Question: What are the benefits of a 12-step program?

Rachel Resnick: It's a community but it’s also about values that it seems like it have gone out of the window in a lot of other ways and coming in an organic way through the group goes back to your assertion that there’s a self absorption in both love and sex addiction manifesting in men and women online with porn dating sites, whatever in the real world. One of the basic tenets of 12-Step Program is all about being of service for other people like getting outside yourself and being useful. Because, I mean, my God, one example of how I was so obsessive and wastes so much time and energy and vitality, I was given my first major newspaper assignment. It’s totally exciting for the L.A. Times and I felt like I just didn’t have enough time to write it and yet at that same period of time I was very obsessed with this guy who wasn’t working and I wasn’t letting go. I was like pitbull clamp on to it, jaws tight. And at 0148 hour period, I wrote him 64 e-mails. Okay. But I didn’t have time I thought to write this article, and in fact, it took me a year to write it and I didn’t write until I had broken up with this guy. So, there’s this complete lack of perception and distortion and wasted energy that’s focused on other things and 12-Step groups, one of the things that it’s provided for me is I didn’t see it growing up, nobody was… everyone was out of their mind, [laughs] I’m like spinning around, helping other people, you know, that that’s actually a way of becoming more human and this goes back to all the internet stuff too where we’re losing touch with what it means to be human, which is more about giving.
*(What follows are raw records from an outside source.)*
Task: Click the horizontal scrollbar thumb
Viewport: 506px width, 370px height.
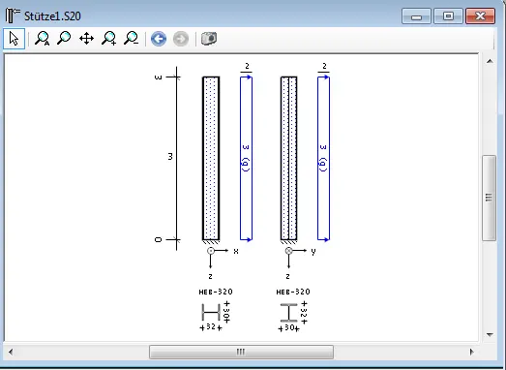Action: pos(241,352)
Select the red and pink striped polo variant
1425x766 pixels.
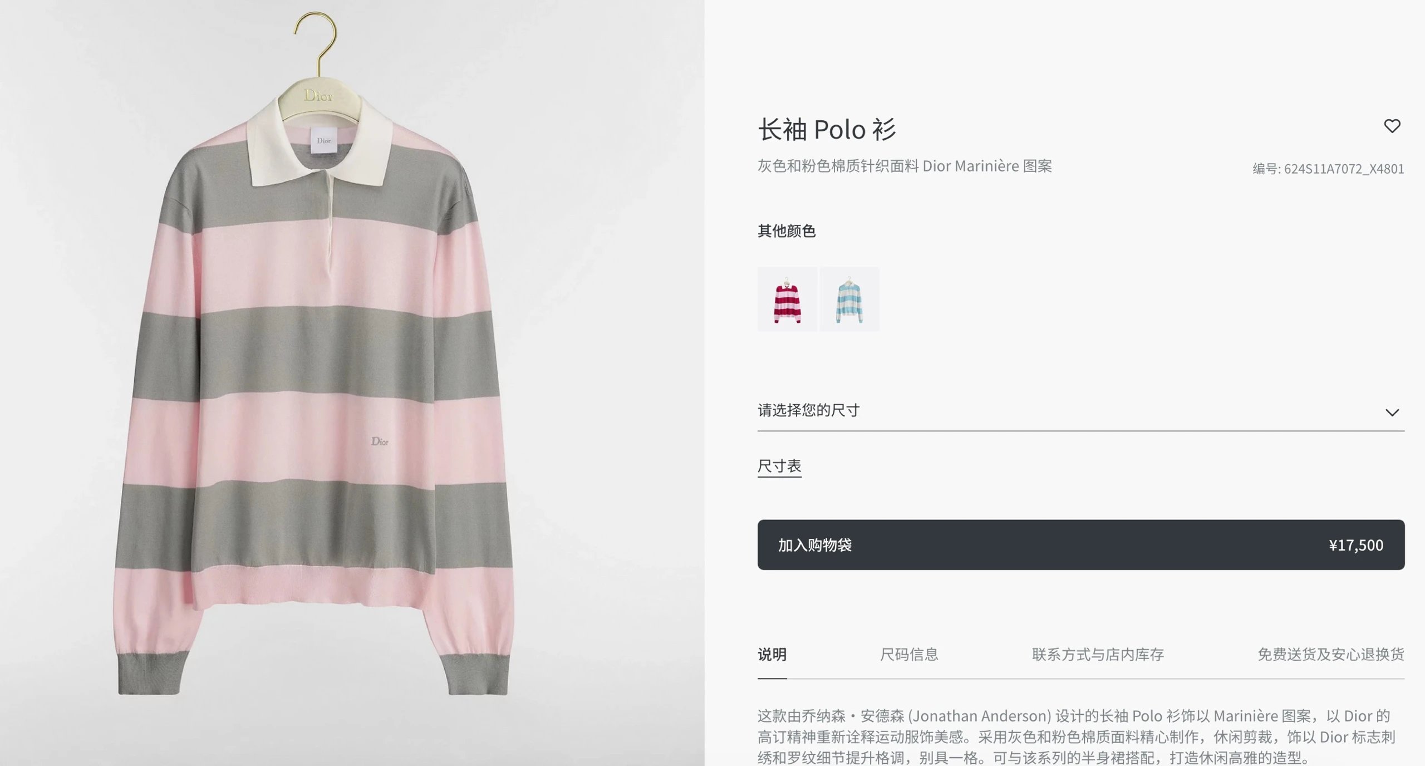coord(787,300)
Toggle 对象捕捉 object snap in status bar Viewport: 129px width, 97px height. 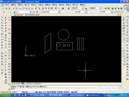(53, 92)
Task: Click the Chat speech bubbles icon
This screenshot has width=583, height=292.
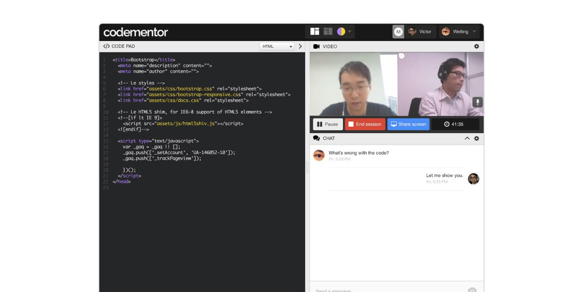Action: click(x=316, y=138)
I know the story sounds like a hokey kind of stuff, but truly we’re in such a take, take, take, we’re trained to be consumers, we’re spending all this time online and there’s an obsessive thing, there’s an ADD kind of thing, you know, more, more, more, fast, fast, fast or whatever, and not really connecting with anybody and what else, you know, were going to take with us to the grave, you know.

Question: When did you know you had to go through with the 12-step program?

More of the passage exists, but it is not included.